╔══
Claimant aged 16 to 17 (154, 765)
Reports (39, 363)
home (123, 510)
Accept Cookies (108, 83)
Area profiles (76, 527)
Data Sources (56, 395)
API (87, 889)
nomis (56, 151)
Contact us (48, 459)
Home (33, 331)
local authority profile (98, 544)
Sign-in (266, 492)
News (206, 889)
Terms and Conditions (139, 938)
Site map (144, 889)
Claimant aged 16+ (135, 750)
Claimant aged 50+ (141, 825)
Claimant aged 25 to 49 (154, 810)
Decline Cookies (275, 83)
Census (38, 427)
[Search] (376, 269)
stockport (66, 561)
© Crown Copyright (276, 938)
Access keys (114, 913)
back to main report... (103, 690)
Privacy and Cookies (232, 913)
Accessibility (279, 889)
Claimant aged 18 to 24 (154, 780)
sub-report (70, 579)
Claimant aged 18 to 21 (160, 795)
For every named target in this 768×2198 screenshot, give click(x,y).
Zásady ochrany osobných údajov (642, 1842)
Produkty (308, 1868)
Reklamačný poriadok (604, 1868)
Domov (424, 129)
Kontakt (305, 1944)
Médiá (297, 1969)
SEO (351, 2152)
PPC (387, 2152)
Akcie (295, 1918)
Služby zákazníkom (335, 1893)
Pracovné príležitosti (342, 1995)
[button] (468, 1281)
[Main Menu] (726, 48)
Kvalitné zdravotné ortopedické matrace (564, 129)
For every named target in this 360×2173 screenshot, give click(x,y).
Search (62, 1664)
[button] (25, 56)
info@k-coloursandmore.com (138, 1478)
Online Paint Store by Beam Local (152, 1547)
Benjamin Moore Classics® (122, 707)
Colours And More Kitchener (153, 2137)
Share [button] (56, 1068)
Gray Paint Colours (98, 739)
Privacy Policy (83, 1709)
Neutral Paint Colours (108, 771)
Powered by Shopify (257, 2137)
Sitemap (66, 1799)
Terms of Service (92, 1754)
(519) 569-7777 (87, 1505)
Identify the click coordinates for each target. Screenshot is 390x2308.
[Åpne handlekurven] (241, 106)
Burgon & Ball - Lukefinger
╚══
◆ **ASSIGNMENT**
In the listing above, find the line holding "local authority profile (98, 544)" and the line holding "Benjamin Moore Classics® (122, 707)", then output those two lines and every line between them exactly.

◆ **PROBLEM SOLUTION**
local authority profile (98, 544)
Sign-in (266, 492)
News (206, 889)
Terms and Conditions (139, 938)
Site map (144, 889)
Claimant aged 16+ (135, 750)
Claimant aged 50+ (141, 825)
Claimant aged 25 to 49 (154, 810)
Decline Cookies (275, 83)
Census (38, 427)
[Search] (376, 269)
stockport (66, 561)
© Crown Copyright (276, 938)
Access keys (114, 913)
back to main report... (103, 690)
Privacy and Cookies (232, 913)
Accessibility (279, 889)
Claimant aged 18 to 24 (154, 780)
sub-report (70, 579)
Claimant aged 18 to 21 (160, 795)
For every named target in this 768×2198 screenshot, give click(x,y).
Zásady ochrany osobných údajov (642, 1842)
Produkty (308, 1868)
Reklamačný poriadok (604, 1868)
Domov (424, 129)
Kontakt (305, 1944)
Médiá (297, 1969)
SEO (351, 2152)
PPC (387, 2152)
Akcie (295, 1918)
Služby zákazníkom (335, 1893)
Pracovné príležitosti (342, 1995)
[button] (468, 1281)
[Main Menu] (726, 48)
Kvalitné zdravotné ortopedické matrace (564, 129)
For every named target in this 360×2173 screenshot, give click(x,y).
Search (62, 1664)
[button] (25, 56)
info@k-coloursandmore.com (138, 1478)
Online Paint Store by Beam Local (152, 1547)
Benjamin Moore Classics® (122, 707)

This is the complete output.